*Task to carry out*: Of the lines listed below, return exactly those that run from the line containing "LINEで送る (86, 234)" through the line containing "資料請求 (11, 2295)", both included.
-------- Records to process
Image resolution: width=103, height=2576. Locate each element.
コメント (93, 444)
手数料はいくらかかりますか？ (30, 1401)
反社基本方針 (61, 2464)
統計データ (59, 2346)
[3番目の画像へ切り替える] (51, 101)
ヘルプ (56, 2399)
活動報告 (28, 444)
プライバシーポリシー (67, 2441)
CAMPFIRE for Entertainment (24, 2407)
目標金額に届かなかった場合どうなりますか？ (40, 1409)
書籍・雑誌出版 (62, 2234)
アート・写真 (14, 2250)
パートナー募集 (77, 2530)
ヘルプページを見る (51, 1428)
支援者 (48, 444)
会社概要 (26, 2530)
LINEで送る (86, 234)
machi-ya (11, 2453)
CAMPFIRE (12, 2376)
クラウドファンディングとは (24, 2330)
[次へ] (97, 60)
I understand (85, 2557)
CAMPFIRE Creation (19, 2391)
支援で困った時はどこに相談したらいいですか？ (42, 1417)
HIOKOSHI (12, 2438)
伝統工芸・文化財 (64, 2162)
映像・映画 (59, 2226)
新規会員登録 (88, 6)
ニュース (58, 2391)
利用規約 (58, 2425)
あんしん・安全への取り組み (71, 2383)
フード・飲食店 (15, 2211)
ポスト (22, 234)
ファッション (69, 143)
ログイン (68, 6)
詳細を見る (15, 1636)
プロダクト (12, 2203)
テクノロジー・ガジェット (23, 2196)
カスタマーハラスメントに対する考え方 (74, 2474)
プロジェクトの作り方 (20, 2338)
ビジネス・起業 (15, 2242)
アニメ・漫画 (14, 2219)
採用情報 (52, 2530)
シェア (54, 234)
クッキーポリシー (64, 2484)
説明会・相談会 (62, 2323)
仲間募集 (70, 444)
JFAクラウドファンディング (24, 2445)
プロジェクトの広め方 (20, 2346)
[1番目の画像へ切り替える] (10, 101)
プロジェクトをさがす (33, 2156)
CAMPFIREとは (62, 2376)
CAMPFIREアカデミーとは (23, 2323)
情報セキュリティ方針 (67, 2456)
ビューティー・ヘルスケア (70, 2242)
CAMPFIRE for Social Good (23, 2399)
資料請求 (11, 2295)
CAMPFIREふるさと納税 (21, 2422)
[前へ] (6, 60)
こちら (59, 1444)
----------------
*Answer to this problem*:
LINEで送る (86, 234)
machi-ya (11, 2453)
CAMPFIRE (12, 2376)
クラウドファンディングとは (24, 2330)
[次へ] (97, 60)
I understand (85, 2557)
CAMPFIRE Creation (19, 2391)
支援で困った時はどこに相談したらいいですか？ (42, 1417)
HIOKOSHI (12, 2438)
伝統工芸・文化財 (64, 2162)
映像・映画 (59, 2226)
新規会員登録 (88, 6)
ニュース (58, 2391)
利用規約 (58, 2425)
あんしん・安全への取り組み (71, 2383)
フード・飲食店 (15, 2211)
ポスト (22, 234)
ファッション (69, 143)
ログイン (68, 6)
詳細を見る (15, 1636)
プロダクト (12, 2203)
テクノロジー・ガジェット (23, 2196)
カスタマーハラスメントに対する考え方 (74, 2474)
プロジェクトの作り方 (20, 2338)
ビジネス・起業 (15, 2242)
アニメ・漫画 (14, 2219)
採用情報 (52, 2530)
シェア (54, 234)
クッキーポリシー (64, 2484)
説明会・相談会 (62, 2323)
仲間募集 (70, 444)
JFAクラウドファンディング (24, 2445)
プロジェクトの広め方 (20, 2346)
[1番目の画像へ切り替える] (10, 101)
プロジェクトをさがす (33, 2156)
CAMPFIREとは (62, 2376)
CAMPFIREアカデミーとは (23, 2323)
情報セキュリティ方針 (67, 2456)
ビューティー・ヘルスケア (70, 2242)
CAMPFIRE for Social Good (23, 2399)
資料請求 (11, 2295)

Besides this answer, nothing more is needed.